O chanceler alemão, Friedrich Merz, atacou esta quinta-feira o antissemitismo e a xenofobia numa ação de campanha do seu partido, a União Democrata-Cristã (CDU), antes das eleições regionais do próximo fim de semana na cidade-estado federada de Berlim.

A mensagem emitida pelo chefe de Governo teve um duplo objetivo: distanciar-se tanto do partido A Esquerda (Die Linke), como do da extrema-direita, Alternativa para a Alemanha (AfD).

“A Alemanha é um país de imigrantes e continuará a sê-lo.
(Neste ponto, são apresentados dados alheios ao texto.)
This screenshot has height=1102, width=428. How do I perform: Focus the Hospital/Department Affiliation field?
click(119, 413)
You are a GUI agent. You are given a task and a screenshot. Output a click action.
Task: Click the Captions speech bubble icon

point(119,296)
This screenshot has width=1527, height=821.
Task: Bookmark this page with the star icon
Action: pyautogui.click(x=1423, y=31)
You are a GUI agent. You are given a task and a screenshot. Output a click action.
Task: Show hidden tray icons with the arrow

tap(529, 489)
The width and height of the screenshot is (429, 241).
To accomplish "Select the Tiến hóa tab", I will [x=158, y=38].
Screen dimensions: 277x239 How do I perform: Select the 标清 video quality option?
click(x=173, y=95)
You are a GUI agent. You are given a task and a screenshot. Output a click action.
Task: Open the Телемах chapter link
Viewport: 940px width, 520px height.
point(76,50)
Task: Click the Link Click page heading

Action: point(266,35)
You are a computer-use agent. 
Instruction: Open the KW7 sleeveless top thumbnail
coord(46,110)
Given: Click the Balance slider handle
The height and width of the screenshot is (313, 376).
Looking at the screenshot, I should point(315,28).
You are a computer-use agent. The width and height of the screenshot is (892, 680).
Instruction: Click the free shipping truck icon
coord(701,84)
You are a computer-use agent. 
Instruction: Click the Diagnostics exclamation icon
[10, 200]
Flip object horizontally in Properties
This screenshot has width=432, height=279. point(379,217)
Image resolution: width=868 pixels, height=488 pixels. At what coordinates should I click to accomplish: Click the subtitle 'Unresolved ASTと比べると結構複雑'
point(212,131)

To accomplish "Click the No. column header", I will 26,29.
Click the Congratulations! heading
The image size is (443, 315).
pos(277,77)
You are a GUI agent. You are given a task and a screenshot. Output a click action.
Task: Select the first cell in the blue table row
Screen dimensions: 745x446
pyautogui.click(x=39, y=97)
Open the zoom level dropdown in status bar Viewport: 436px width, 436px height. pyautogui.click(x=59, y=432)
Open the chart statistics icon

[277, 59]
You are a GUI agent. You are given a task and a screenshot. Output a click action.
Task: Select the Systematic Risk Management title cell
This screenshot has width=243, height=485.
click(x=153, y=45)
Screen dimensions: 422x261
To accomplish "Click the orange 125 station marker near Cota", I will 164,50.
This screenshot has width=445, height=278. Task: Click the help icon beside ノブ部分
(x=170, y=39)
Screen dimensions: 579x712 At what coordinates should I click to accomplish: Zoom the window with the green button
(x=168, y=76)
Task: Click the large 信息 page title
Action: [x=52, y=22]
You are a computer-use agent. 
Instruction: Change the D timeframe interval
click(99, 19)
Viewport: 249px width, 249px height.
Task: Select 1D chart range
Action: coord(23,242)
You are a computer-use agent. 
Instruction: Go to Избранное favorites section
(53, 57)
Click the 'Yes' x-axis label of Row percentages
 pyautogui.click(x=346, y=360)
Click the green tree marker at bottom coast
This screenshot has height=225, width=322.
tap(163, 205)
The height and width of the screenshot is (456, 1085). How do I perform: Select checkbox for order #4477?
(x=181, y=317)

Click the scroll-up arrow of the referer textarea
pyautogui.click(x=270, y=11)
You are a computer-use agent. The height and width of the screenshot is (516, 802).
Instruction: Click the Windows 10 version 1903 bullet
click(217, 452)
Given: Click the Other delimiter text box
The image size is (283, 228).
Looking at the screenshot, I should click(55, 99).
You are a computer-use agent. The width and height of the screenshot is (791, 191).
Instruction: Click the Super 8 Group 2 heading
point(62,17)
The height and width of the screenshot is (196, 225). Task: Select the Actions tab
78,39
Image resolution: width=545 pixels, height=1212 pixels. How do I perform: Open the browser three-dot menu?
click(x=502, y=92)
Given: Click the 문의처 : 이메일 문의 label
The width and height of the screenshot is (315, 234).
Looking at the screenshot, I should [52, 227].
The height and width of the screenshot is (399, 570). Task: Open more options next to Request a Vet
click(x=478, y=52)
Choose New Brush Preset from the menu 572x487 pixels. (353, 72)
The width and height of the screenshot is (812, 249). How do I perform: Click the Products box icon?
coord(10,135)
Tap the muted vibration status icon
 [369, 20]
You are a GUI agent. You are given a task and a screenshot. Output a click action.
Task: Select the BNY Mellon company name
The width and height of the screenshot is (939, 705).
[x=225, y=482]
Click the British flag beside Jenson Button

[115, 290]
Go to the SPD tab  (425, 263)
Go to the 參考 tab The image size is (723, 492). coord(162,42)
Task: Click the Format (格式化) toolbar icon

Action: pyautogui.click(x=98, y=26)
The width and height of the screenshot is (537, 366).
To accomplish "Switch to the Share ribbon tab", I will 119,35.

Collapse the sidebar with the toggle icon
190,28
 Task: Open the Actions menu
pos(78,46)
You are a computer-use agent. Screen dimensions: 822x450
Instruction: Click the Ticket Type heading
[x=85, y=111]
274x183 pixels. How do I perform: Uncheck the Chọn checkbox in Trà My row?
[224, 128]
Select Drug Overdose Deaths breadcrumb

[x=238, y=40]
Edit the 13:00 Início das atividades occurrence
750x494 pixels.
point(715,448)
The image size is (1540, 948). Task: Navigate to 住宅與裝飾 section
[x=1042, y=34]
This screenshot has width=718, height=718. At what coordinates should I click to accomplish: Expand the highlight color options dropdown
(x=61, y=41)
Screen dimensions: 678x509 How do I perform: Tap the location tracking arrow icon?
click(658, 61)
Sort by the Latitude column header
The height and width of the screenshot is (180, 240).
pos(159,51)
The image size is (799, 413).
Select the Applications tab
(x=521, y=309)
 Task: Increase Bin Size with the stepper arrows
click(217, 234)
A xenofobia não tem lugar no nosso país”, sustentou Merz.

Sem os muitos imigrantes que trabalham na Alemanha, muitos hospitais não funcionariam“, acrescentou.

Salientou, contudo, que a Alemanha precisa de uma imigração orientada para o mercado de trabalho, e não para os sistemas de assistência social, e defendeu a atuação do seu ministro do Interior, Alexander Dobrindt, para restringir a entrada ilegal de migrantes.

O líder alemão afirmou também que “a pior forma de xenofobia é o antissemitismo” e acrescentou que, em Berlim, é preciso fazer tudo o que for necessário para garantir que a comunidade judaica se sente segura.

O candidato da CDU à presidência da Câmara de Berlim, o atual titular das Finanças, Stefan Evers, compete com A Esquerda e com a AfD pela vitória nas eleições berlinenses.

As sondagens apontam, neste momento, para um empate técnico entre a CDU e A Esquerda, com cerca de 20% das intenções de voto cada uma, ao passo que a AfD surge com menos dois pontos percentuais.

A crítica de Merz à xenofobia em geral visava a AfD, enquanto a rejeição do antissemitismo aludia a certas tendências dentro do partido A Esquerda.

Houve um episódio numa ação de campanha do partido A Esquerda em que um ‘rapper’ incitou à morte de soldados israelitas, atitude posteriormente repudiada pela candidata do partido à presidência da Câmara, Elif Eralp.

Num debate televisivo recente, Evers disse que, embora acredite na rejeição do antissemitismo por Eralp, tudo indica que não tem o seu partido sob controlo.

As sondagens indicam que, após as eleições regionais, haverá duas coligações possíveis em Berlim: uma liderada pela CDU e outra pelo partido A Esquerda, ambas completadas pelos Verdes e pelo Partido Social-Democrata (SPD).

Atualmente, a capital alemã é governada por uma aliança entre a CDU e o SPD, a mesma coligação que Merz lidera no Governo federal.